__Given text__.
☆ ☆ ☆

Top 5 Money Lessons for Physicians

By Jimmy Turner, MD
The Physician Philosopher

The Pareto principle states that 20% of your work often produces 80% of the results?  I believe in the Pareto principle so much that I subtitled my book “The 20% of Personal Finance Doctors Need to Know to Get 80% of the results.”  This begs the all important question, what makes the 20% you need to know, and what doesn’t?  Here are the top 5 money lessons for physicians! 

And, if you have an upcoming commute to work, here is our most recent Financial Residency podcast on a similar topic!  Click below to listen:

1. The Basics

The first money lesson is to learn the basics, which can vary from person to person.  Your basics might be different from mine.  

In any money discussion, the basics should start with cash flow and budgeting (hopefully backwards budgeting)!  You might determine your cashflow by tracking your spending, or by following each dollar to its final destination. Regardless, you need to know where your money is going. 

My wife and I aren’t into zero dollar budgeting. In other words, we don’t have a job for every single dollar we earn.  In fact, we don’t do any type of tracking at this point, because (non-backwards) budgeting is for rookies.

We don’t have a plan for every dollar, our thing is prioritizing where our money goes and hitting our predetermined goals every month. That means we do have an idea of how much we make and how much spend every month, but after we reach our savings goals, we don’t follow the dollars.  

Instead, we use intentional spending habits with what is left however our heart pleases.

Emergency Fund

In the beginning the best way to start building wealth is to track your spending for three to six months.  Otherwise, you won’t know how much your current lifestyle costs if the money stops pouring into your bank account.

Before you jump into refinancing your student loans, saving for your children’s education, building your future intentions, or investing… you’ll need to start an emergency fund.

Once that fund is in place, it will save you from accruing credit card debt (which is another financial emergency) if you’re in a tight spot.

The 50/25/25 Principle

Let’s say you haven’t really ever thought about your spending.  Where should you start?

A popular method of cash flow planning is the 50/25/25 principle, which involves dividing up your take-home pay.

  • 50% Fixed expenses
  • 25% Variable expenses
  • 25% Paying yourself first 

The fixed and variable expenses come from the Big 5 Spending Categories that most of us have.  Make sure to reign these in thoughtfully so that you can pay yourself first.

Speaking of paying yourself first, unlike the 50/25/25 model, I think that at least 30% of your income should be waging WAR (Wealth Accumulation Rate).  It’s the paying yourself first that will be used to create your emergency fund that I wrote about earlier.  After the emergency fund, you can start putting this 25-30% towards paying off your student loans and investing.

Because you are planning ahead, and paying for a variable, future expenses. On the other hand, an example of a fixed expense would be your monthly childhood expenses. 

2. Interacting with The Financial Industry

The second money lesson involves lerning how to “fight fair” with the financial industry.

☆ ☆ ☆

__Source information__.
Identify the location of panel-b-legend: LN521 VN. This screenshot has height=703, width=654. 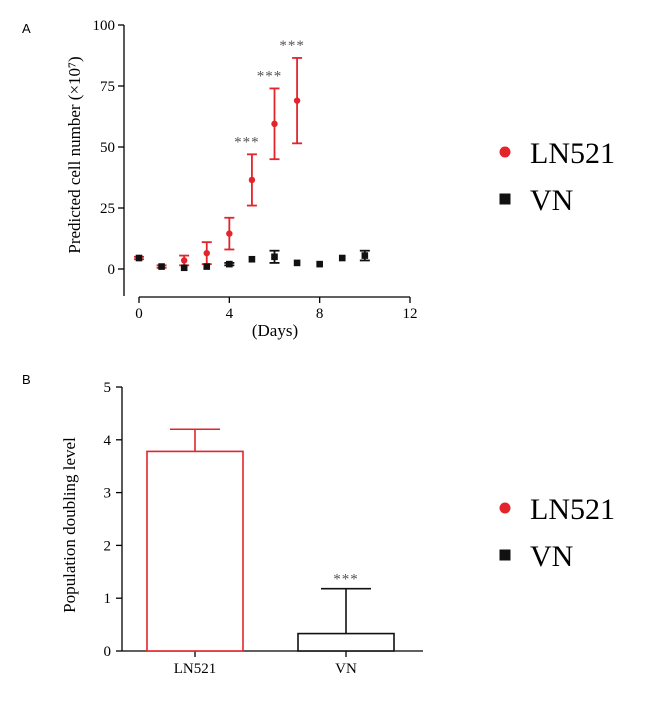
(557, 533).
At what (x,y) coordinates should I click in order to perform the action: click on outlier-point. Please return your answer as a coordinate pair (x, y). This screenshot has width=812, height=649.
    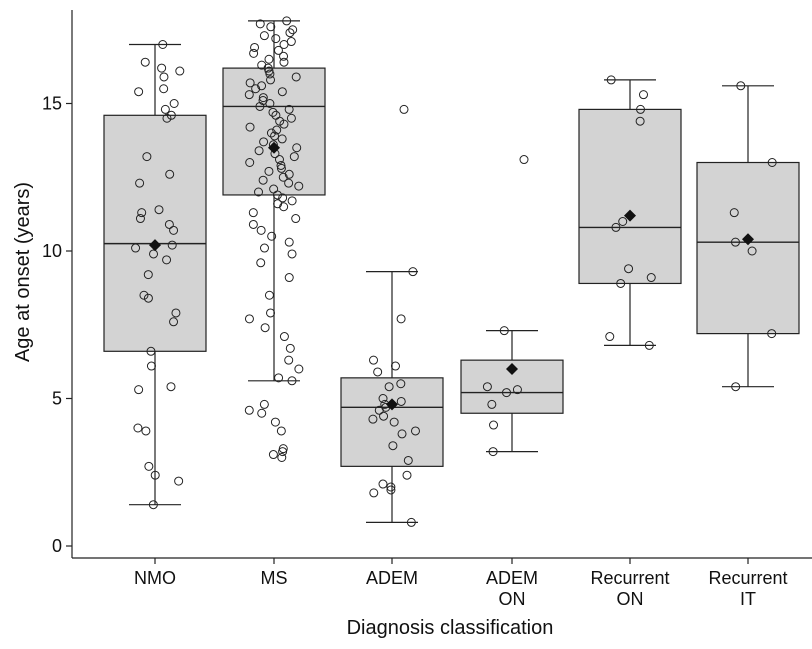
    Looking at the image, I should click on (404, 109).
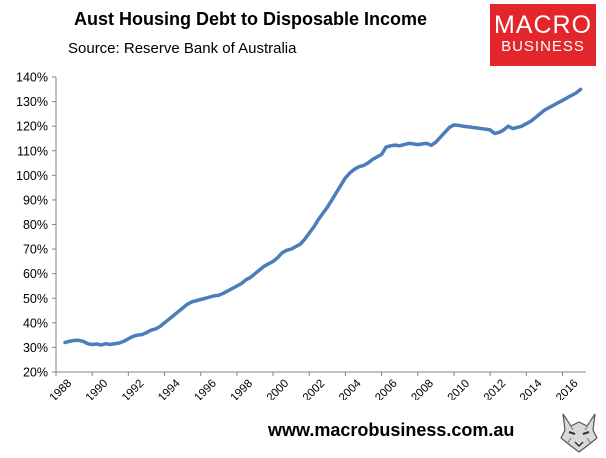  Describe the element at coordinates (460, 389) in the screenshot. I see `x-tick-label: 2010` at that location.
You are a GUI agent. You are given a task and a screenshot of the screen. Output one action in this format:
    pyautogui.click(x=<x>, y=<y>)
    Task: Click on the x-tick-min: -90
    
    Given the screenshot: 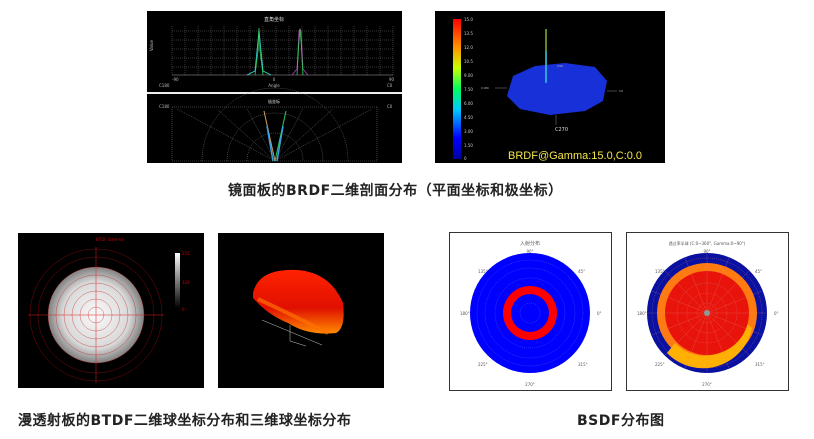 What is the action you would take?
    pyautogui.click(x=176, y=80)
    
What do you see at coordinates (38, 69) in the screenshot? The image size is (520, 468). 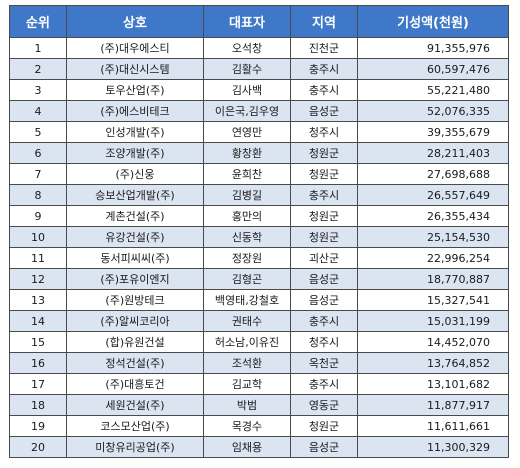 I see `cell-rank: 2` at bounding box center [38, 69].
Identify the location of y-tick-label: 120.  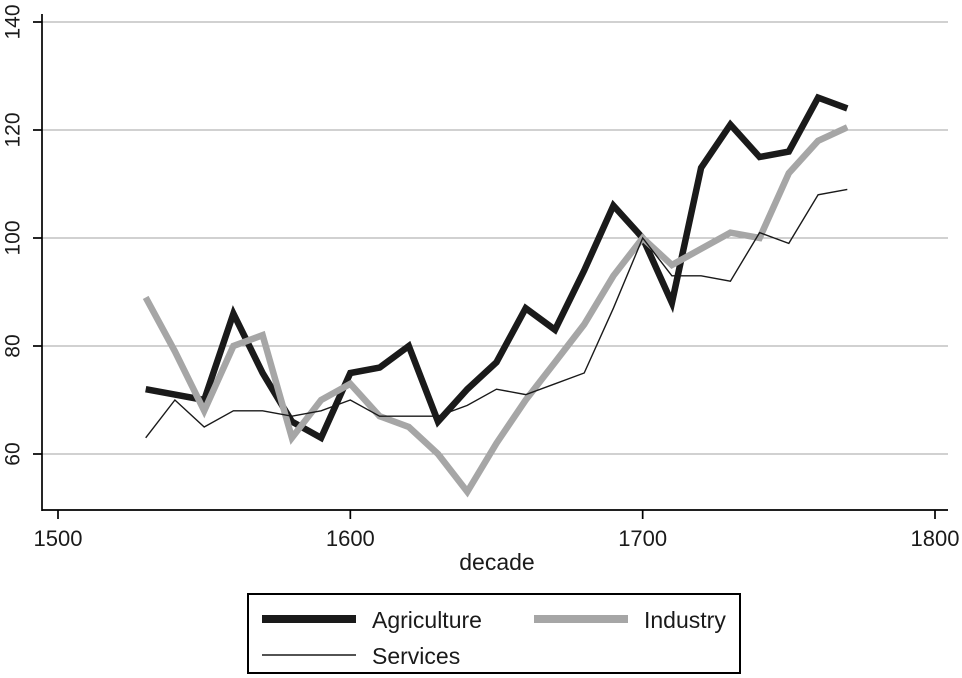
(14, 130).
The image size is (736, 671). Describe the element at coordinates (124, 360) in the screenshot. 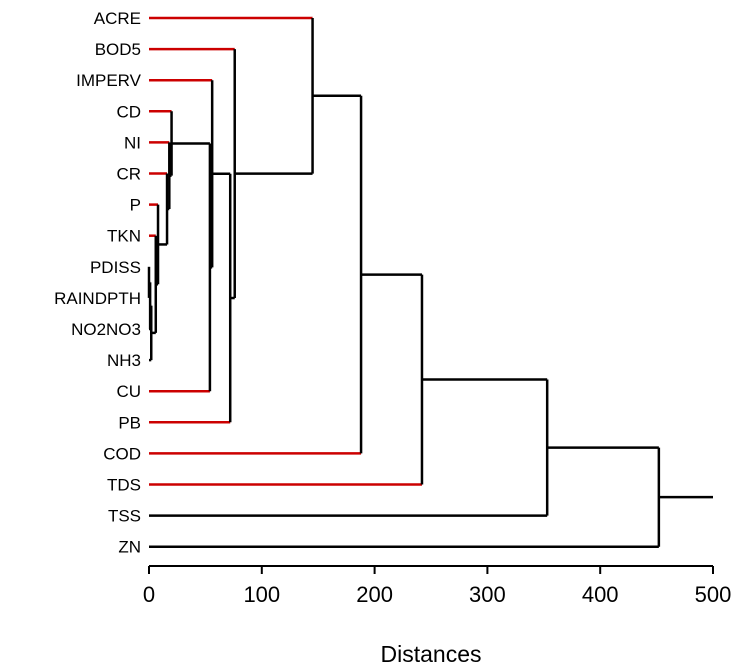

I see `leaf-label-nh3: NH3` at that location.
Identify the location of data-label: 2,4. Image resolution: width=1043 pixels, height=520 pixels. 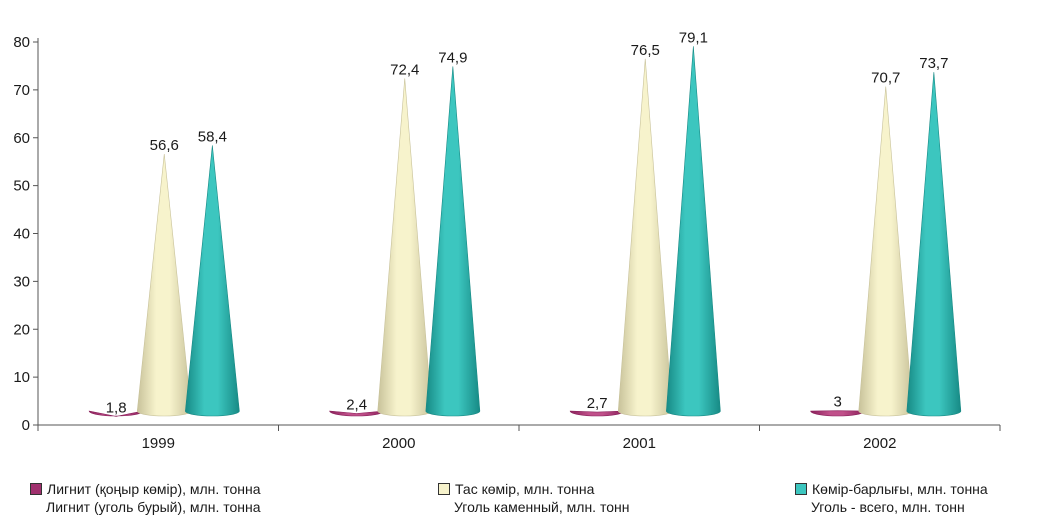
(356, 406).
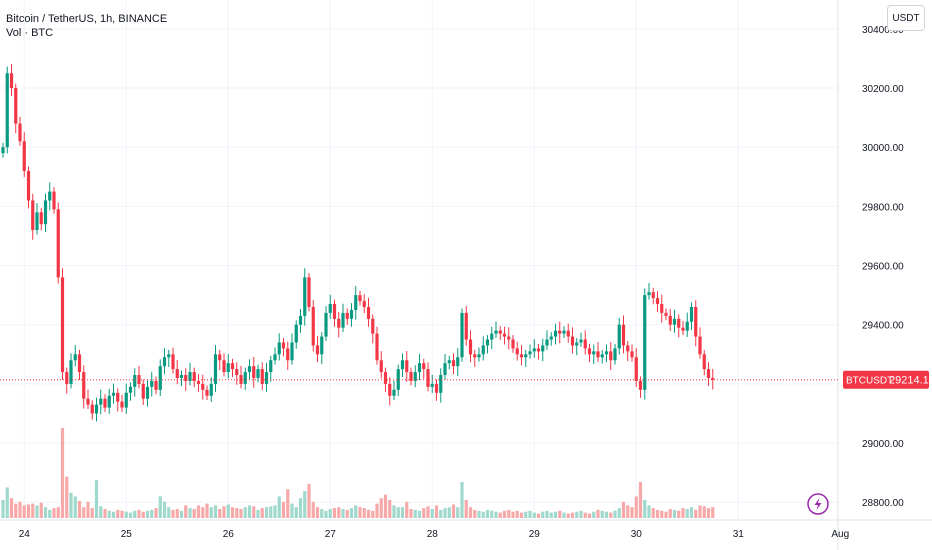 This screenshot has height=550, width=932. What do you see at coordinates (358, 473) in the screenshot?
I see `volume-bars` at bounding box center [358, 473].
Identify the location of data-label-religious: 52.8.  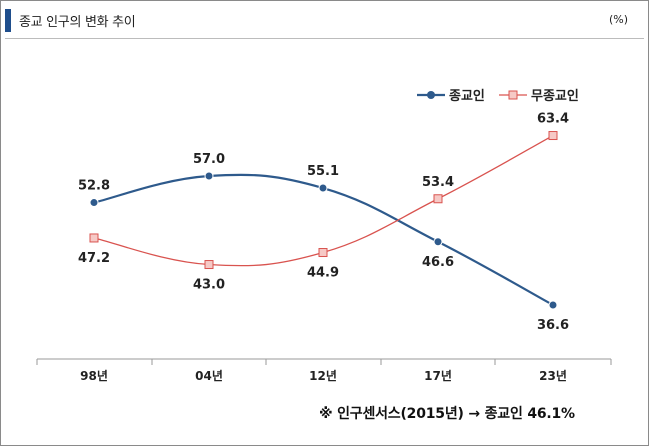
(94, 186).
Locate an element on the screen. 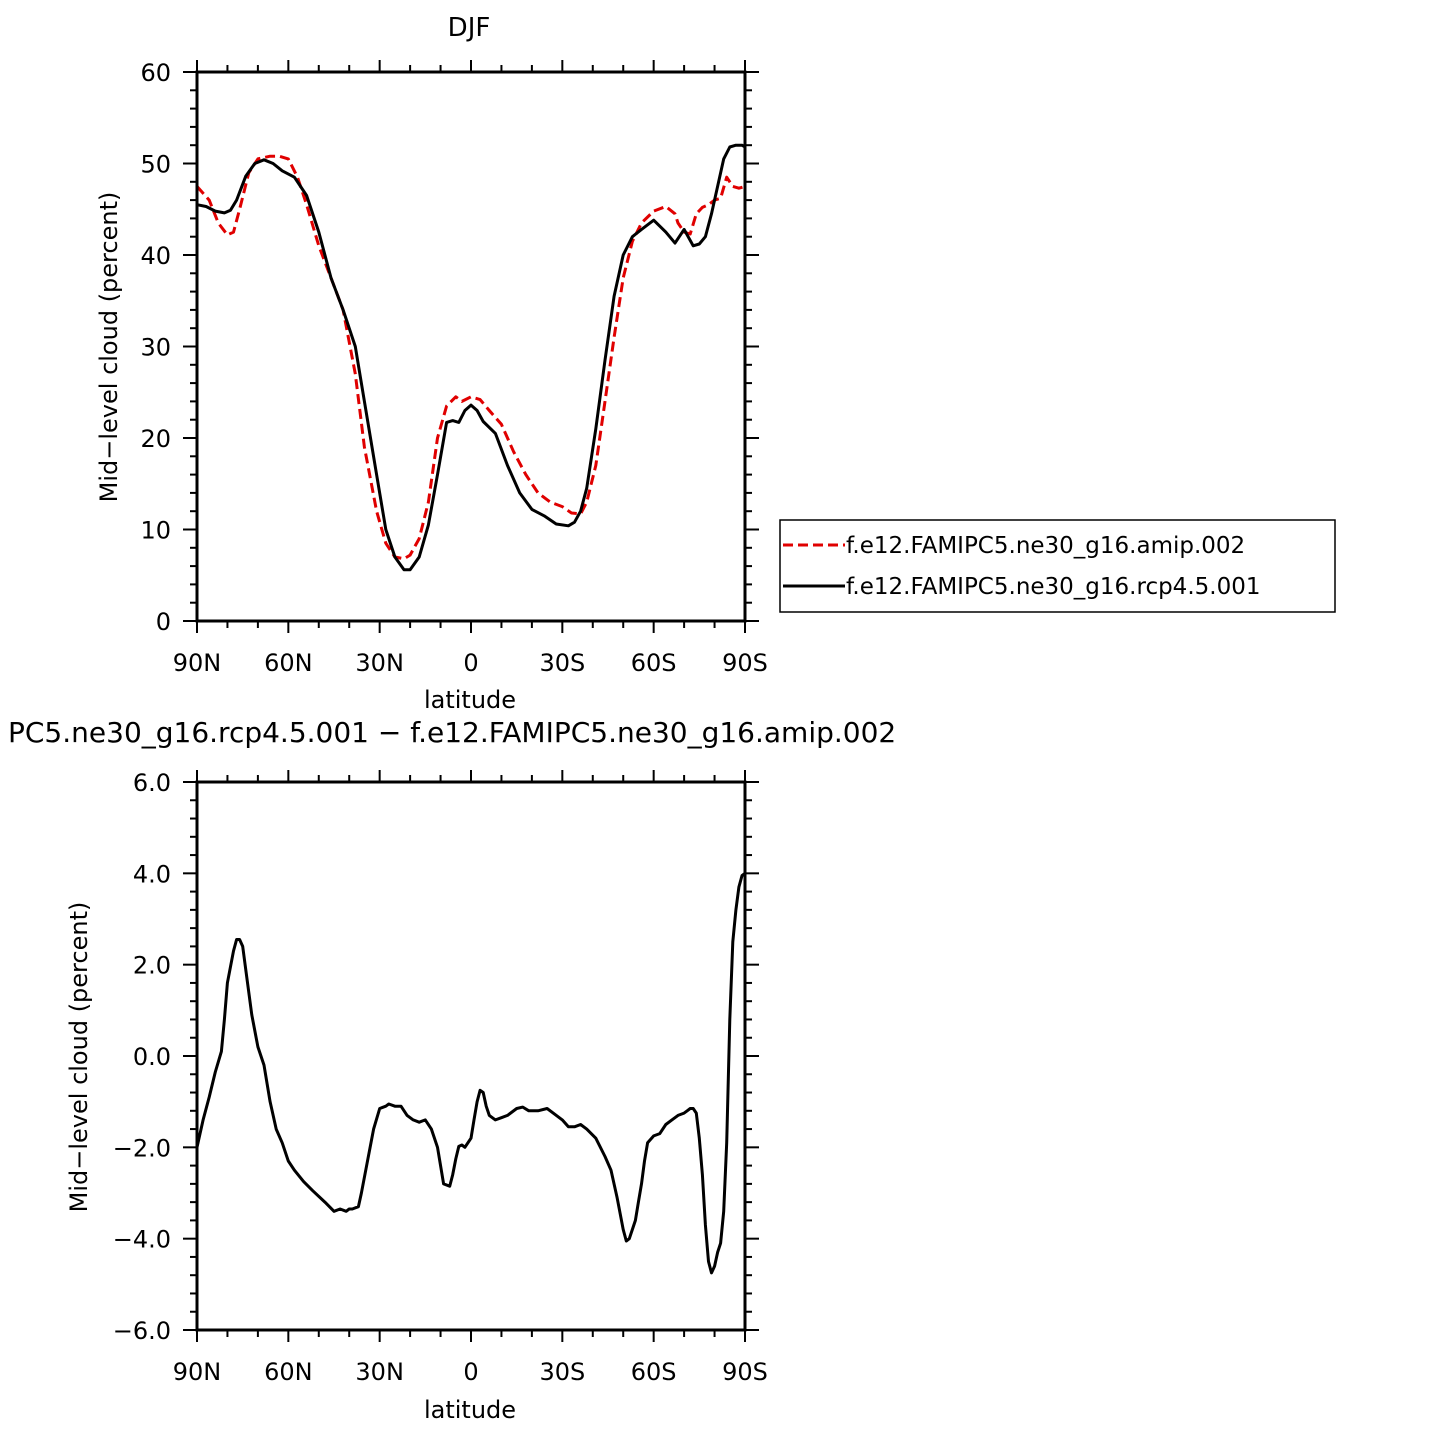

☆ ☆ ☆

__Questions on the material__.
1) List the three parts of take-home pay named under the 50/25/25 principle in the physician money lessons article, each with its percentage.
2) Carry on the physician money lessons article from its last sentence, developing the second lesson about dealing with the financial industry.
The entries are separate material and have no connection to the physician money lessons article.

__Responses in order__.
1)
- 50% Fixed expenses
- 25% Variable expenses
- 25% Paying yourself first

2)
In my financial journey, my first major money lesson involved a disability insurance debacle from an insurance salesman who didn’t know what he was doing.  And I didn’t know what I needed to know about disability insurance either. 

It’s a lesson that I believe should be included in every new attending physician’s financial education. At the very least, physicians should have access to insurance salesman you can trust

Yet, the interactions with the financial industry don’t stop with insurance products.  Many of you may also want financial advice.  When seeking this advice, the most important question you can ask is,

“How do you get paid?”

This question is important, because it helps you understand where conflicts of interest might exist. Otherwise, if there is a commission or kickback that you don’t know about, they’ll have the incentive to push products that might not be in your best interest.  All just to make a buck.

As a consumer, you need to get advice, for the lowest price, in an atmosphere that has the least conflict of interest. Those ideas will lead you to a fee-only financial planner. 

If that’s too much work for you, then simply consult The Physician Philosopher’s recommended financial advisor list where all of the financial advisors meet the gold-standard of financial advising.

As a parting shot on this topic…just remember that a “fee-only” advisor is the “only” kind of advisor you should use.

3. Student Loans 

The third money lesson is the most important to the 80% of physicians who graduate with an average of $200,000 in student loan debt.  As a new attending physician, student loans can be terrifying. 

It’s a huge, and important topic to include in your money lessons. It definitely can have an impact on your ability to achieve financial independence.  It’s so important that I wrote two chapters on this subject in my book.   

When considering Public Service Loan Forgiveness (PSLF) versus private refinancing ladders, it can be a confusing topic. I also include some ideas on how to figure out which one is best for your situation.  

So, where do I start on teaching people how to think through their student loan dilemma?  I start with your debt to income ratio (DIR). That is the factor that will help you figure out which is best. Will that be PSLF? Will it be refinancing?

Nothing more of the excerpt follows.